What I Found

How has AI already impacted jobs?

The IMF estimates 40% of global jobs are exposed to AI, rising to 60% in advanced economies. The WEF projects a net gain of 78 million jobs by 2030 — but this masks significant displacement in routine and administrative roles. Crucially, exposure to AI does not mean replacement: roughly half of exposed jobs in advanced economies are expected to benefit through productivity gains.

Where is AI development now?

Current AI systems are narrow but powerful — they excel at language, pattern recognition, and analysis, but lack general reasoning or common sense. The next few years will bring multimodal and agentic AI to more workplaces. AGI timelines remain deeply uncertain; serious experts disagree by decades.

How does AI take over tasks?

My experiment showed AI reduced task time by over 90% and outperformed humans on analytical tasks. On creative and context-dependent tasks, human judgment scored higher. In practice, the best results came from using AI as a fast first draft and applying critical human review — augmentation, not automation.

What can we conclude?

AI is transforming work, not ending it — at least not yet, for most people. The workers most at risk are those in routine, data-heavy, rule-based roles. The most resilient workers will treat AI as a tool and protect the skills AI cannot replicate: critical thinking, originality, and judgment under uncertainty.

And outside of work — how are people actually using AI?

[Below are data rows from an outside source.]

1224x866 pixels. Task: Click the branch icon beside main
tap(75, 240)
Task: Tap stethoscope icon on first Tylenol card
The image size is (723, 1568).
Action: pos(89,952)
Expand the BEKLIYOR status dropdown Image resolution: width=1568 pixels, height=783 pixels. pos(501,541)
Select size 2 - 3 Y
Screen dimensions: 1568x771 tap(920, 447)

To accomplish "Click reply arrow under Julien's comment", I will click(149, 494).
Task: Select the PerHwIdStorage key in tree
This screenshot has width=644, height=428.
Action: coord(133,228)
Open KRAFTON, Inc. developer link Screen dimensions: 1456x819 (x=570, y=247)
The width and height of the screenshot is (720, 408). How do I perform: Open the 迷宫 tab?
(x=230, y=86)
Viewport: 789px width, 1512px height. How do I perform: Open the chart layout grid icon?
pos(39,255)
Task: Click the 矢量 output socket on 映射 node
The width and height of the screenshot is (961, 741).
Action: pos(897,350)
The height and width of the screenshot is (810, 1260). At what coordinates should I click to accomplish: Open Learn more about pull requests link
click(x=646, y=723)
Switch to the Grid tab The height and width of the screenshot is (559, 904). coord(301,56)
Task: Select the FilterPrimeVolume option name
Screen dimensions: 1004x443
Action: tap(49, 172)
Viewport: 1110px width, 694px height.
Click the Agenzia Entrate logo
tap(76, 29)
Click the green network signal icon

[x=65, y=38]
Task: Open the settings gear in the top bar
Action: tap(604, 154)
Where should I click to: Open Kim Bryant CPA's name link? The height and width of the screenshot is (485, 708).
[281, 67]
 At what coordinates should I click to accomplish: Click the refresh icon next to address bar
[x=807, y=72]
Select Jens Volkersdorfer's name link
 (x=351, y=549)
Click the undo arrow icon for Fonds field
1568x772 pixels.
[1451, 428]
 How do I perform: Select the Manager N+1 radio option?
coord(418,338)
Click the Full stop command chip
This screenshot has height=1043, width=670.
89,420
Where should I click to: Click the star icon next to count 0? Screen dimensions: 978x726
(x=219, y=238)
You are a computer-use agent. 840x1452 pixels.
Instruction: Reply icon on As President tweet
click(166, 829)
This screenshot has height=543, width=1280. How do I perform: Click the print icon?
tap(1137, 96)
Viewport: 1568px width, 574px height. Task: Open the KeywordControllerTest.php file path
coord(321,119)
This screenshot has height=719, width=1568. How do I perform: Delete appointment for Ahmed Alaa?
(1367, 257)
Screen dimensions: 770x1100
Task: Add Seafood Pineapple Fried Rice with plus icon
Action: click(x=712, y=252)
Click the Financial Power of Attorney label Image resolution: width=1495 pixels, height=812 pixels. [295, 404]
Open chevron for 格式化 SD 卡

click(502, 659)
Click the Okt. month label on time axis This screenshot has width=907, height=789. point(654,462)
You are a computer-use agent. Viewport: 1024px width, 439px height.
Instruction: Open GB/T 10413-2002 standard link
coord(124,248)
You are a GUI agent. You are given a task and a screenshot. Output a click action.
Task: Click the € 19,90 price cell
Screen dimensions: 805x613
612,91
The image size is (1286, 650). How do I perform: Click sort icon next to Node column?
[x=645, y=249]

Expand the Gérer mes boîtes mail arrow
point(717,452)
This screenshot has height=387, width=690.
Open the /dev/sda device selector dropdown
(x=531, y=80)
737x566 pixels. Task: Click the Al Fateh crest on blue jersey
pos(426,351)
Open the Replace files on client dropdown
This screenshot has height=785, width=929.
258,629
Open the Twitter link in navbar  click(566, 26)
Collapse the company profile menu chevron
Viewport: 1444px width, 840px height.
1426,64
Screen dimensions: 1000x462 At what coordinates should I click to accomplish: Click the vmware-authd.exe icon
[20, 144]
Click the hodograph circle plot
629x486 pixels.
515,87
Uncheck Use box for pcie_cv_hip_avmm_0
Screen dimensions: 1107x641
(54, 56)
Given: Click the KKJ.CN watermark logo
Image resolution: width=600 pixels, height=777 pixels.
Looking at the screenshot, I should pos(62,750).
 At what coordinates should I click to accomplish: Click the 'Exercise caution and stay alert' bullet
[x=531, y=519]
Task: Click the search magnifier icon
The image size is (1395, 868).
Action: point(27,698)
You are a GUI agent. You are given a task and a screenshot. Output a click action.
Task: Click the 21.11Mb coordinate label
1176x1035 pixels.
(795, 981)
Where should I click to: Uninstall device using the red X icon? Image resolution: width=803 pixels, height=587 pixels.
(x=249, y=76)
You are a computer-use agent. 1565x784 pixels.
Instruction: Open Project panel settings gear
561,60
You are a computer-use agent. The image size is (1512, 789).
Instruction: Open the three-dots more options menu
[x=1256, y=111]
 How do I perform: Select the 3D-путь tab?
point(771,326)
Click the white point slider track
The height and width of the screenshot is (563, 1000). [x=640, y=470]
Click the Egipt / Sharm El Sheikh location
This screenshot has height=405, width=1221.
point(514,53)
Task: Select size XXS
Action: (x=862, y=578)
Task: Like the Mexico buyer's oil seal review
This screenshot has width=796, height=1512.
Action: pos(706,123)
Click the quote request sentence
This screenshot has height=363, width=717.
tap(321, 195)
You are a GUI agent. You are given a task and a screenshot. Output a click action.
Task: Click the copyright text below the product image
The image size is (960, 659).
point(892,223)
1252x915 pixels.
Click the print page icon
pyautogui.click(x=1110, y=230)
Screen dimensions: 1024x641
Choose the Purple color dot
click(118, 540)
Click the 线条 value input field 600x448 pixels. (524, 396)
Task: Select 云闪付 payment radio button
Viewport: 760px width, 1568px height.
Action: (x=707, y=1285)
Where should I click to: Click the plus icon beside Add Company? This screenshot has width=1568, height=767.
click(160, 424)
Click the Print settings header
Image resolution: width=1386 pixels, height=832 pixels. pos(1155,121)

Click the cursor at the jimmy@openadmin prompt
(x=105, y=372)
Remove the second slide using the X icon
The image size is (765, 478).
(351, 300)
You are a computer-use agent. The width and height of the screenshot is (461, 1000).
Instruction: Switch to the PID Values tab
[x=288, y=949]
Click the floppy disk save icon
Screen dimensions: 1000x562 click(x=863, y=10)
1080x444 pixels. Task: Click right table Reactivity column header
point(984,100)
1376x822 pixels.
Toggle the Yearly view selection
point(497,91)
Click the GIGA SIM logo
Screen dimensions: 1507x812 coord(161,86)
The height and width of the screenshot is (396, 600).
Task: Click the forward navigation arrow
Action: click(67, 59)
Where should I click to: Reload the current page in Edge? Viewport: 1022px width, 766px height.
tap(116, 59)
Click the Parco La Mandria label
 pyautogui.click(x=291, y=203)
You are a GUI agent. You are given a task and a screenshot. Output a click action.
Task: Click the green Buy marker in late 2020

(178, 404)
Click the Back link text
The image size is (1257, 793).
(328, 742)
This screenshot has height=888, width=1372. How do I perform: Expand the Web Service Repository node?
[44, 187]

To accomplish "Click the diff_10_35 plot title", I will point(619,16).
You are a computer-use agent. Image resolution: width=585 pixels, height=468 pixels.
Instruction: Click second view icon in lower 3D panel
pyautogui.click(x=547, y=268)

Researching this raised one finding I did not expect to write about: a large share of teenagers are now using AI chatbots as informal therapists. Common Sense Media's 2025 survey found 72% of US teens have used an AI companion. Stanford's 2025 LLM-therapy study and the APA's 2025 health advisory both concluded that general-purpose chatbots are not safe for this role — they miss crisis signals, can validate harmful thoughts, and are tuned to agree rather than push back. The job-loss debate around therapists turned out to be the easy half of the question. The harder half is what happens when the public stops waiting for AI to replace professionals and starts using AI as one anyway. I don't agree with that use case, and the research backs that up.

My Verdict

Before this project, I assumed AI was either overhyped or genuinely about to take over the world. The research showed the truth is more specific and more interesting than either extreme. The Acemoglu vs McKinsey disagreement taught me that even serious experts can look at the same data and reach very different conclusions — which means forming your own view, carefully and honestly, matters more than ever. My experiment made it practical: AI is most powerful when you treat it as a first-draft machine and apply your own thinking on top.

The Bigger Picture

The most radical long-term scenario falls outside this project's scope: brain-computer interfaces (e.g. Neuralink's work on direct neural implants) raise the possibility that the boundary between human cognition and machine intelligence could eventually blur. This remains speculative and years away. But it represents the direction the question could travel — from "AI changing work" to "AI changing what it means to think."